In a series of experiments designed to uncover the mechanisms involved in tracking odors, neuroscientist Noam Sobel and his team at the University of California, Berkeley, worked with human subjects because, as Sobel's graduate student, Jess Porter points out, they could "conduct manipulations such as blocking one of their nostrils, and & make sure that they understand the task we want them to do." Further, she says, "we wanted to test whether the dual-nostril configuration that humans and other mammals have is utilized in the scent-tracking task."

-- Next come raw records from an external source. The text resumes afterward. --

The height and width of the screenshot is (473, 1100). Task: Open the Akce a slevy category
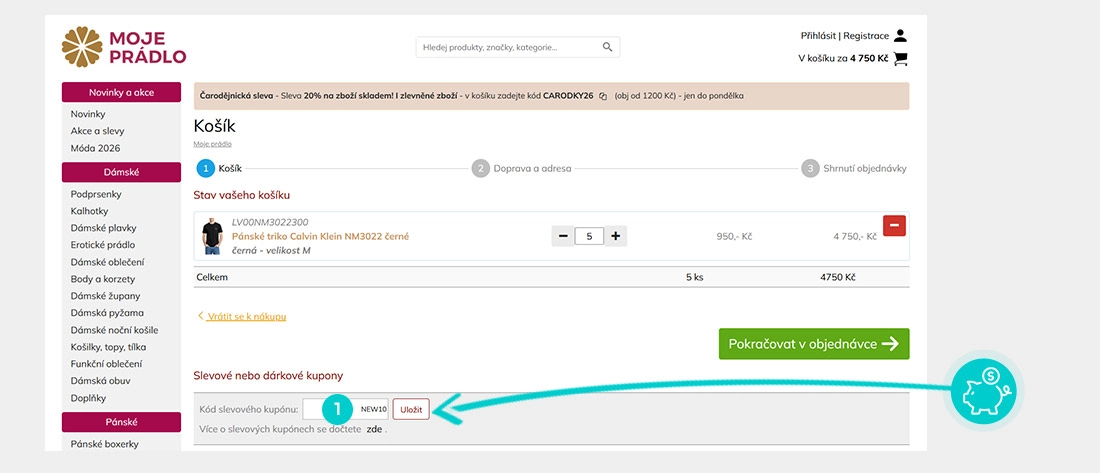[x=98, y=131]
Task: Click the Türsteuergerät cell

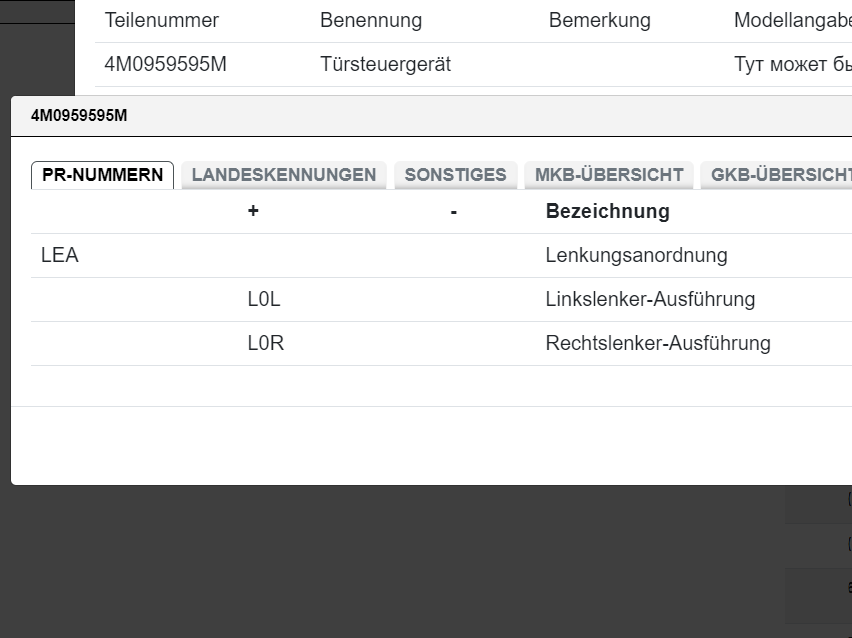Action: (385, 65)
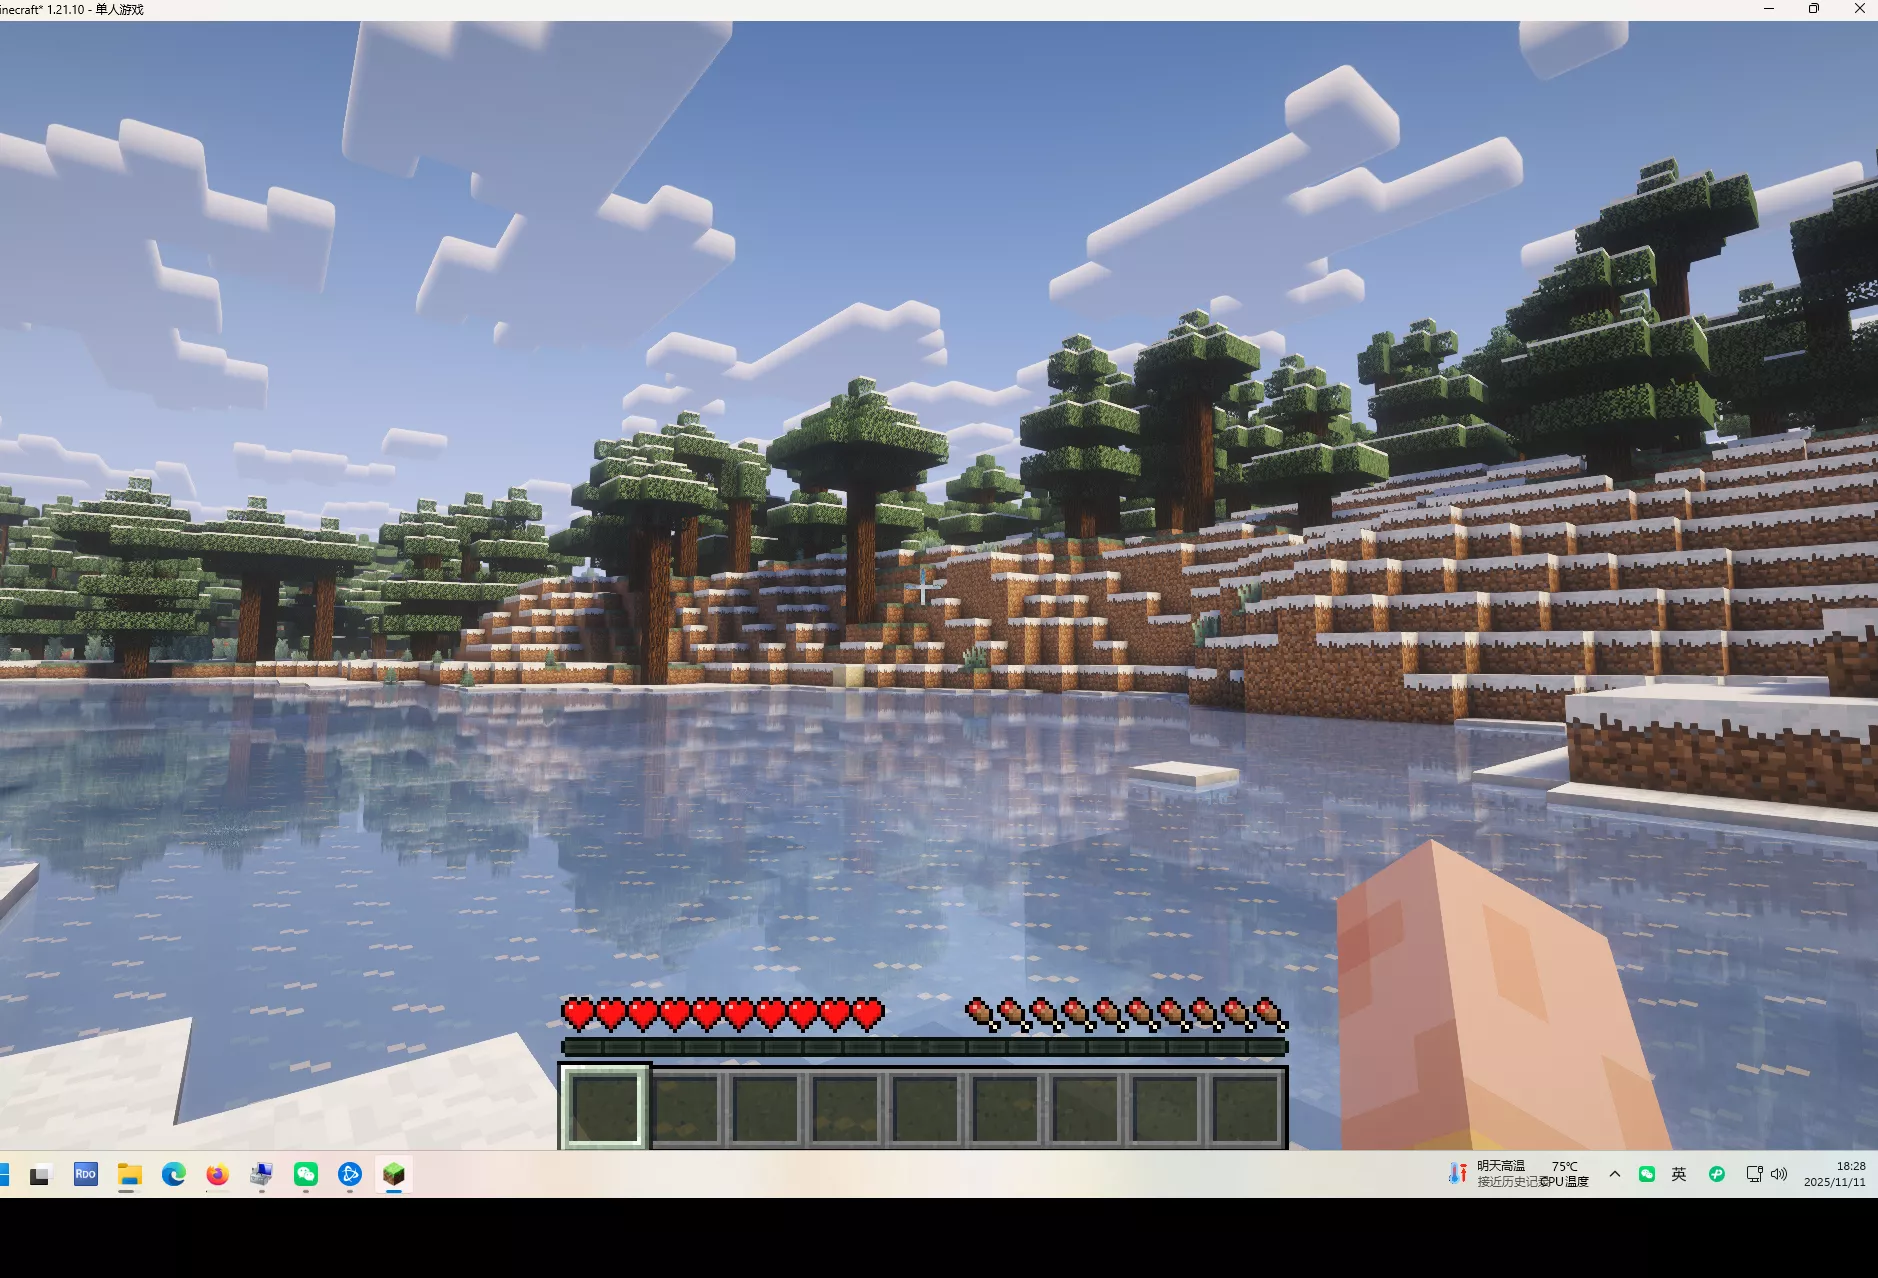The height and width of the screenshot is (1278, 1878).
Task: Select the fifth hotbar slot
Action: click(925, 1107)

In the first experiment, 32 subjects wearing blindfolds, earplugs and thick gloves attempted to track a scent of chocolate essential oil through a grassy field. Twenty-one of the participants successfully completed the 10-meter-long course, consisting of two straightaways and a 45-degree turn. This proved that humans, though inefficient at doing so, could follow the path of a scent. Next, the researchers trained four other subjects on the same task, having them track a scent nine times over a two-week period. The team found that the trained odor detectors were able to stay closer to the trail mapped out by the scent, without zigzagging wildly around it, and that they finished the course twice as fast in their last attempt as they did the first time around. The researchers note that as the participants began tracking faster, they also began sniffing faster, presumably to gather information more quickly.
The humans, however, still sniffed much more slowly than dogs, which may partially account for canines' greater efficiency at scent tracking. Gordon Shepherd, a neurobiologist at the Yale University School of Medicine, says that despite their relatively sluggish speed, the fact that subjects improved with training is noteworthy. "I think that shows the effect of our distinctively different behavior in actually using this sense," he says. "The dog [has] been doing this its whole life, and humans [were] just asked to plunge in the first time they've ever done it."

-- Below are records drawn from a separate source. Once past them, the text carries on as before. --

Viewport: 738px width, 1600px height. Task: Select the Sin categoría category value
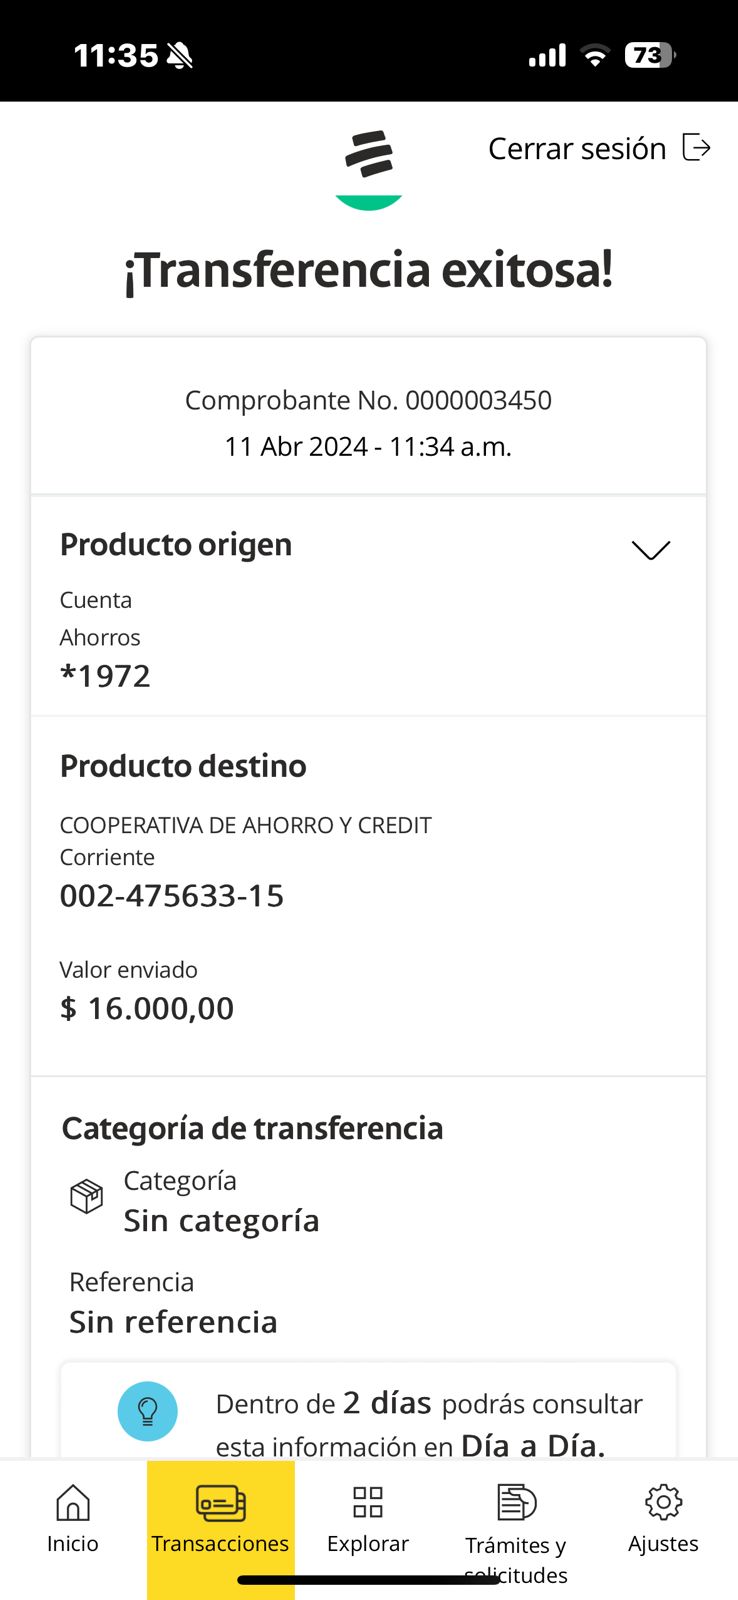(221, 1221)
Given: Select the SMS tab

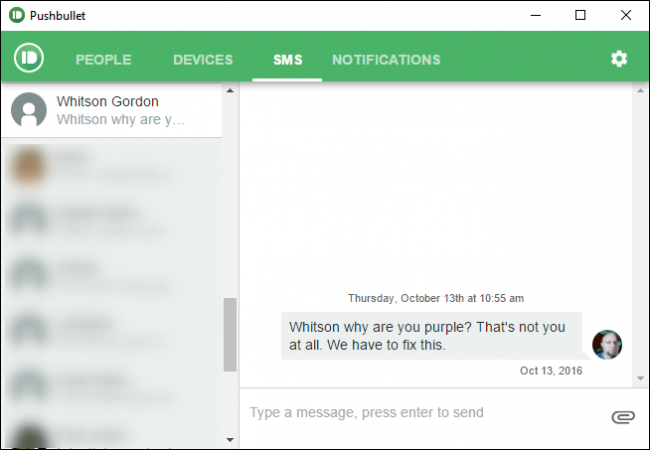Looking at the screenshot, I should (x=288, y=60).
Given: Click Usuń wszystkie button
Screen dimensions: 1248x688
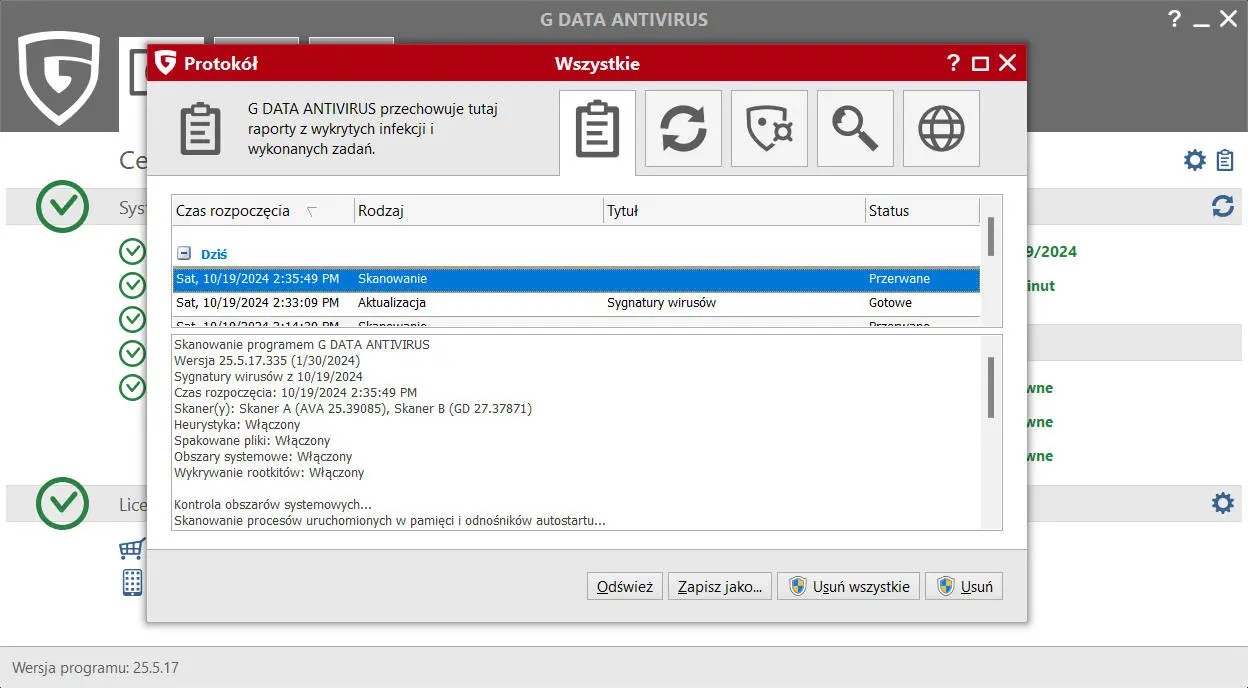Looking at the screenshot, I should click(850, 587).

A second question addressed by the Berkeley study was how the human nose processes scents. Since the late 1960s scientists hypothesized that our closely spaced nostrils sample essentially the same air--unlike our ears, which, due to the space between them, collect different inputs and compare both signals to glean auditory information. Sobel's findings indicate otherwise. In collaboration with a group at Penn State University, and using a technique called particle image velocimetry, the researchers took rapid snapshots of airstreams while subjects inhaled them. "The results showed us that the two nostrils draw air from separate regions of space," Porter explains. More specifically, the nostrils draw samples from areas whose centers are 3.5 centimeters apart. "Thus," he says, "in principle, they could carry different information about odor concentration in two regions." This finding was further supported when they returned to the grassy field and had subjects follow scents with one nostril blocked or while sampling only the air present at the center of the nose. In either case, tracking was significantly less successful.
"This is the first evidence I've seen that humans might have access to that kind of information--that there's some spatial separation between the air that's coming into the two nostrils and that could potentially give them some information about which way to go to follow the plume," says Neil Vickers, a neurophysiologist at the University of Utah who works with olfaction in moths, which are known to make bilateral comparisons about the air around them. Porter notes that while the Berkeley study does show a benefit to the "dual-nostril configuration," the exact utility is not yet clear. "For instance, we were not simultaneously recording brain activity, or visualizing the concentration of odorant entering each nostril--so we don't have a complete picture of exactly what information the brain has access to, and how it is processing that information."